Monday, May. 05, 1975
His amours with Actresses Brigitte Bardot, Catherine Deneuve and Jane Fonda are behind him now, and French Film Director Roger Vadim has been pursuing other muses. "To be a director is to be a painter in a way," he says by way of explaining his new interest. "You train your sense of aesthetics, of color, objects, volume and light. Most of the time when I was making my last movie, I was acting like a painter." Vadim, 47, who now shares his Paris menage with Lover Catherine Schneider and their one-year-old son, works primarily at night, putting his amateur erotica onto canvas. With his new movie, La Jeune Fille Assassinee, scheduled for release in the U.S. in June, and his autobiography ready for publication in France, Vadim hopes to have time to start working by sunlight. "I like to paint, but at the moment I am not satisfied with what I do," he confesses. "I would love to have enough money to only paint for a few years."

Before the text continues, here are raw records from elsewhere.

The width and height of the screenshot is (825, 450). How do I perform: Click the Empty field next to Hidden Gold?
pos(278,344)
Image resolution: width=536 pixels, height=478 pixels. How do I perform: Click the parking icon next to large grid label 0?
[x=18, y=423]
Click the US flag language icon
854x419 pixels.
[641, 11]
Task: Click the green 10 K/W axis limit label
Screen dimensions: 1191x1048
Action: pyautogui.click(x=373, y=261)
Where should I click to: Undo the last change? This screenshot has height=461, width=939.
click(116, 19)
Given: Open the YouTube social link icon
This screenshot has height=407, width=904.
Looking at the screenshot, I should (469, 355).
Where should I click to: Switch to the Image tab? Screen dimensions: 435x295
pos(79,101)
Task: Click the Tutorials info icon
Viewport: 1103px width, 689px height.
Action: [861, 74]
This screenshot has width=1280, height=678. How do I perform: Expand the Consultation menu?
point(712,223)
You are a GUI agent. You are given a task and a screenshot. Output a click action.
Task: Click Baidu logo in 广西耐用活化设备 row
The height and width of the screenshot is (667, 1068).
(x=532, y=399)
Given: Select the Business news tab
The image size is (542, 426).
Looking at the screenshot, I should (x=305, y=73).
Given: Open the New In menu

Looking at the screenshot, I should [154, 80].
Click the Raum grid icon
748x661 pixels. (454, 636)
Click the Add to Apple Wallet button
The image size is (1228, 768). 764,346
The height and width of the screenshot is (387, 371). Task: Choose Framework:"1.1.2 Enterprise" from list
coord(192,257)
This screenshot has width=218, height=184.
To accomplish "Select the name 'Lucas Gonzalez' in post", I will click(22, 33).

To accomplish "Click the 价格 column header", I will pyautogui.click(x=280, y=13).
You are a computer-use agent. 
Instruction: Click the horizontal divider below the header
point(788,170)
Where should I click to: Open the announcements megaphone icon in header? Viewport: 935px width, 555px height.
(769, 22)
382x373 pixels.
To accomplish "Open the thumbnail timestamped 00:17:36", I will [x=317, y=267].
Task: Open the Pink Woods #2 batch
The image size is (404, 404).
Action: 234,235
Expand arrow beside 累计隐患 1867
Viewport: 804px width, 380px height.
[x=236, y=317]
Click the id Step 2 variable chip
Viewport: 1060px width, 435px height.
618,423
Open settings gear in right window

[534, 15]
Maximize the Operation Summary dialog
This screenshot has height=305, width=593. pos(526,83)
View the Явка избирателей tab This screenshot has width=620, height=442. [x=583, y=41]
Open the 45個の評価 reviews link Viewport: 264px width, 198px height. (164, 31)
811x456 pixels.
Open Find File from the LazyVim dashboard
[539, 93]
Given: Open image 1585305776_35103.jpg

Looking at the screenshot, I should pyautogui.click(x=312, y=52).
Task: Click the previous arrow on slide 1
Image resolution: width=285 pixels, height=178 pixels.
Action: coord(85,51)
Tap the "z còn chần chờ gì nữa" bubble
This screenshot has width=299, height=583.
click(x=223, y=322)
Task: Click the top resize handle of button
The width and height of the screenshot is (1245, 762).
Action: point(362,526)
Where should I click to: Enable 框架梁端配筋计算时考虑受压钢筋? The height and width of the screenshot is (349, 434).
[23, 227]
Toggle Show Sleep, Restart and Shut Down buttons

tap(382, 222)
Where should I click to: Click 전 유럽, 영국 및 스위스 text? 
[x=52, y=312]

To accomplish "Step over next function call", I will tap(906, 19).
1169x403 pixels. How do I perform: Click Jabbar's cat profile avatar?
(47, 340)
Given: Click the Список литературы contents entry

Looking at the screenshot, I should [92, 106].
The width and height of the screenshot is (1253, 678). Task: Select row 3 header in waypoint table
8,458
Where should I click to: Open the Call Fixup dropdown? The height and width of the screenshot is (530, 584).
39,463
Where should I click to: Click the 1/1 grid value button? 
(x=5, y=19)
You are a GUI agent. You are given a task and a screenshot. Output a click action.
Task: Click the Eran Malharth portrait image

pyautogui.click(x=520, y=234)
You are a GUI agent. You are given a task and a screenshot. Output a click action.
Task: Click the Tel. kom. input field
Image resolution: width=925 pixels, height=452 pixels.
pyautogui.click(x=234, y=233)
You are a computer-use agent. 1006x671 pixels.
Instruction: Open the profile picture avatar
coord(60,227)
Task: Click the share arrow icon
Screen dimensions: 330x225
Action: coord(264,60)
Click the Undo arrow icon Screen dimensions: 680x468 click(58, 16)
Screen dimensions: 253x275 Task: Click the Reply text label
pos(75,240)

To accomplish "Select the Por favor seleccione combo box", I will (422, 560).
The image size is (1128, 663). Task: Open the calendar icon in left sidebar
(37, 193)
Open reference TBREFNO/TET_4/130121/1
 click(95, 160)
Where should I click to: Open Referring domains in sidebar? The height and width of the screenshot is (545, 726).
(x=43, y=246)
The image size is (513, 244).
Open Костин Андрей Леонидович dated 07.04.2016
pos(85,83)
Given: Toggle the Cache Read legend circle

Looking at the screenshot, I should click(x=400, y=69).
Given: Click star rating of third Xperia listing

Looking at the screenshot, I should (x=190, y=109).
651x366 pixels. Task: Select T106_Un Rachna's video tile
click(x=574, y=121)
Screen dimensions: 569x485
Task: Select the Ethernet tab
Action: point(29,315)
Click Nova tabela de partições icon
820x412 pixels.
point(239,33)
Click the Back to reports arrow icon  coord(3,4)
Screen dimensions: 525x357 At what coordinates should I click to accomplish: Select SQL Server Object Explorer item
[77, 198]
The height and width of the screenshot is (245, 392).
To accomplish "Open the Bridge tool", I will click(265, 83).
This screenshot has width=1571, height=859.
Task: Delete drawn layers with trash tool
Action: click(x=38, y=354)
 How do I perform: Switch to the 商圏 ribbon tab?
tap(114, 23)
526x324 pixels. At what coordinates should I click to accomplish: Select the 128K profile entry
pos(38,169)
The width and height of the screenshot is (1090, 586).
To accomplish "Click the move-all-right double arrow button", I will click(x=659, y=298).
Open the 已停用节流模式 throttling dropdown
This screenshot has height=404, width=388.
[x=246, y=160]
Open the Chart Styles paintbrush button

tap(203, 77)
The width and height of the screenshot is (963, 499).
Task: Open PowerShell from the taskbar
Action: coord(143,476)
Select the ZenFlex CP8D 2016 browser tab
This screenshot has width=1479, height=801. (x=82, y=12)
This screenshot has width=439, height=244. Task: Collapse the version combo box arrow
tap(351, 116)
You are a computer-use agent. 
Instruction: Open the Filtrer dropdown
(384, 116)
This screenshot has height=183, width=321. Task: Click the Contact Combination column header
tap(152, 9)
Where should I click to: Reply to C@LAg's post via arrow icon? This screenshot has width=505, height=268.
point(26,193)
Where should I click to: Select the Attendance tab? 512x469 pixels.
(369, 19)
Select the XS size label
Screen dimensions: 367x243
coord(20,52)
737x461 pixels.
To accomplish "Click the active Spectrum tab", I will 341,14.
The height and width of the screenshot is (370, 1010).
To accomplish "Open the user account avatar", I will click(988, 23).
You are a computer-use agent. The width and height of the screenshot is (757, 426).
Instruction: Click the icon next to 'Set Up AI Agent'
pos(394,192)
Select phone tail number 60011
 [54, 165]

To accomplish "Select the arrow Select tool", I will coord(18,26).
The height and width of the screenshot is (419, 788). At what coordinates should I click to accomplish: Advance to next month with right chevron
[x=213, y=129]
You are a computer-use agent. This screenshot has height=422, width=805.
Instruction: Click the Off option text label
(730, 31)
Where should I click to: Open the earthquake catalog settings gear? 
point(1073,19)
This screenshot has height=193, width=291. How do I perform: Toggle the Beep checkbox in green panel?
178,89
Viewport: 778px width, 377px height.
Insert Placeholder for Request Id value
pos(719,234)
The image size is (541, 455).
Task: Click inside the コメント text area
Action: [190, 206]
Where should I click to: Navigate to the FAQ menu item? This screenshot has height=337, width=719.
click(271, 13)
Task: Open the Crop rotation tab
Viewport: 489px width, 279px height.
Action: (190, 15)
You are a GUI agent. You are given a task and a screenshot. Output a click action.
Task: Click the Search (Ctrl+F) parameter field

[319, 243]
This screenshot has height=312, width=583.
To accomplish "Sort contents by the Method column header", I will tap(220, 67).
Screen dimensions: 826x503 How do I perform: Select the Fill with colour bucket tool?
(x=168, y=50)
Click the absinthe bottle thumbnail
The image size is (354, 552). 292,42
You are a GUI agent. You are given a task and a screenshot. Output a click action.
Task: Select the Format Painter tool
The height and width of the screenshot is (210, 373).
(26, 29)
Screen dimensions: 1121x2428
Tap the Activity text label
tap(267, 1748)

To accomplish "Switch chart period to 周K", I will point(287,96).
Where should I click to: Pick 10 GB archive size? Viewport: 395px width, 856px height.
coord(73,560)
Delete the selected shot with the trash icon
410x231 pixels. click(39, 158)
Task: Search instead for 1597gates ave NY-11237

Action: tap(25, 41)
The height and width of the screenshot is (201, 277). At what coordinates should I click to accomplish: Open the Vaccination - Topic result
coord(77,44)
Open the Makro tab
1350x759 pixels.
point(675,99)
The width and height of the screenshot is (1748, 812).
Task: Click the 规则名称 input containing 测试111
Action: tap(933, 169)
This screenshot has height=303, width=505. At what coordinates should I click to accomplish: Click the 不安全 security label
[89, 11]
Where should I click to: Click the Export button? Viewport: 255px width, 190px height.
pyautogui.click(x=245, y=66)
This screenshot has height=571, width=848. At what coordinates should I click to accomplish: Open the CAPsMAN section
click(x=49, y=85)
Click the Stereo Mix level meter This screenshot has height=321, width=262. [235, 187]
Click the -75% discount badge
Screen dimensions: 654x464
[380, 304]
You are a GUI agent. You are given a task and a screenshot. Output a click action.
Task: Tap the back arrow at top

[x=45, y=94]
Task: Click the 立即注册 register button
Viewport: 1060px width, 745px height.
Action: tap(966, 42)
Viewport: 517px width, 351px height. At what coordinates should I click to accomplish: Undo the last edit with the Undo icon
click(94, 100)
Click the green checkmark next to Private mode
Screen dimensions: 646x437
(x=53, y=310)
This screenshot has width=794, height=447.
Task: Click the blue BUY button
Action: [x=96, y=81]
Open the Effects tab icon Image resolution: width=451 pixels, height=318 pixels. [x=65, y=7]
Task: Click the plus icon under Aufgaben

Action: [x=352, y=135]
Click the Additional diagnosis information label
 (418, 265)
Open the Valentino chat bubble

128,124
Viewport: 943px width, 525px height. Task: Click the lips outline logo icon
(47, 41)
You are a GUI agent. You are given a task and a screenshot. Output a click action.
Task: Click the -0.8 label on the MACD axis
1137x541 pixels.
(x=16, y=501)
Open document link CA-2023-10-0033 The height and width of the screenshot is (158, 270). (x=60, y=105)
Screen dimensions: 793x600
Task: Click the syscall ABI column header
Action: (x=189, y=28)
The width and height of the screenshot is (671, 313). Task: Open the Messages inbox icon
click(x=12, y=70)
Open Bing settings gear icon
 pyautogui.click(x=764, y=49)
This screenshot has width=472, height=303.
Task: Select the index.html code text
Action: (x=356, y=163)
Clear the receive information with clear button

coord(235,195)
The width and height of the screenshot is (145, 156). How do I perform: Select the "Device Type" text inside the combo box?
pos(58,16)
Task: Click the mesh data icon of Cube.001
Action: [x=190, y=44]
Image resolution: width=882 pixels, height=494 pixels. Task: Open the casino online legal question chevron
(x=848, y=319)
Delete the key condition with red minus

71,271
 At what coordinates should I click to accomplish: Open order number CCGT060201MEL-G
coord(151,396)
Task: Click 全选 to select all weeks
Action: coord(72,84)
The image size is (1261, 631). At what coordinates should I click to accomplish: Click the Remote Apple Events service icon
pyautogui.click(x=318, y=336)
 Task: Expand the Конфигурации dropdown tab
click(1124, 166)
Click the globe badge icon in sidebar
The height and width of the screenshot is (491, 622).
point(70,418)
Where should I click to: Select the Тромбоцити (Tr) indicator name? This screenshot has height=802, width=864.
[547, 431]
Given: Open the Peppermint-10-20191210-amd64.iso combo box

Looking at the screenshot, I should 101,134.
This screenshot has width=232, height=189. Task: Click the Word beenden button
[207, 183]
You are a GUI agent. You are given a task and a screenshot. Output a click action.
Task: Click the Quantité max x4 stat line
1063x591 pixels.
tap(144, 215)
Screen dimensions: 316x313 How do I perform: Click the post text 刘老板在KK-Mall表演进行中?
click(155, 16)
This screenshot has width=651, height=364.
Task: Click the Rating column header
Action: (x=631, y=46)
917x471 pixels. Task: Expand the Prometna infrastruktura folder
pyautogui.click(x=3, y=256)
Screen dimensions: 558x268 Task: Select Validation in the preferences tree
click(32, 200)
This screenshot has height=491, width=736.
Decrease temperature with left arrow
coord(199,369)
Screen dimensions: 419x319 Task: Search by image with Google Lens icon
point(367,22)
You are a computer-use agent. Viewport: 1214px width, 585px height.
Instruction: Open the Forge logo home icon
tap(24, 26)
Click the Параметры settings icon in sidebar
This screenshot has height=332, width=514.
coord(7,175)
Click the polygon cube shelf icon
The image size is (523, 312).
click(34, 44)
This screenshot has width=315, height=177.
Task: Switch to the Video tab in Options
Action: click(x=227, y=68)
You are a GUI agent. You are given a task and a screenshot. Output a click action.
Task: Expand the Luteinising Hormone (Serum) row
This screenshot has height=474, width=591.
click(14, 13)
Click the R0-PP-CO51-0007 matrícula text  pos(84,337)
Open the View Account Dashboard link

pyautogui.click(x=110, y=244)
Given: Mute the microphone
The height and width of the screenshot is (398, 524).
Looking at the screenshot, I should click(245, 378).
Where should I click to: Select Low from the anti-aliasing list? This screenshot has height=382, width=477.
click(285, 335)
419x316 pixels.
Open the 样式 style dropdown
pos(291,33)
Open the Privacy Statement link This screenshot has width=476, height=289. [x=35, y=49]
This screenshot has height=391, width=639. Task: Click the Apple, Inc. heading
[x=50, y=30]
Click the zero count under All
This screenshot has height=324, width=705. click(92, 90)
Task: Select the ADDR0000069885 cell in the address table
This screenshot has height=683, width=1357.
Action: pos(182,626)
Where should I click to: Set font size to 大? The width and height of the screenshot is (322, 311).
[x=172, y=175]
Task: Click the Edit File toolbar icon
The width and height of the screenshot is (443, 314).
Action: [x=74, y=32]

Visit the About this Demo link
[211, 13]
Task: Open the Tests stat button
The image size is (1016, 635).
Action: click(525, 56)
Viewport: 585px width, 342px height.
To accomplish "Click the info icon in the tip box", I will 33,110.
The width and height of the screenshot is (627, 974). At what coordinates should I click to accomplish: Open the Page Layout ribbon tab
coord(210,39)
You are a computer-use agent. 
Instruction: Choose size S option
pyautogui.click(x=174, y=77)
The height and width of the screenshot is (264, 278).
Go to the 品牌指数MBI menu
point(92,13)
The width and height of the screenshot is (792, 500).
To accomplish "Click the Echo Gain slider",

"They had stunt men standing by," explained former light heavyweight Boxing Champ Archie Moore, "but if the star was going to fight personally, then I was going to do the same." Moore, 61, probably regretted his decision during four hours atop a moving railroad car with stone-faced Actor Charles Branson. The fight scene, shot in a snowstorm in the Idaho Rockies, was filmed for Breakheart Pass, a western based on a novel by Adventure Author Alistair Maclean. At one point in the action, both men hung by their hands from the train roof and struggled to pull themselves back on board. "I pulled myself up with both arms, but I saw Bronson do a one-arm pull that astonished me," said Moore afterward. "He was amazing."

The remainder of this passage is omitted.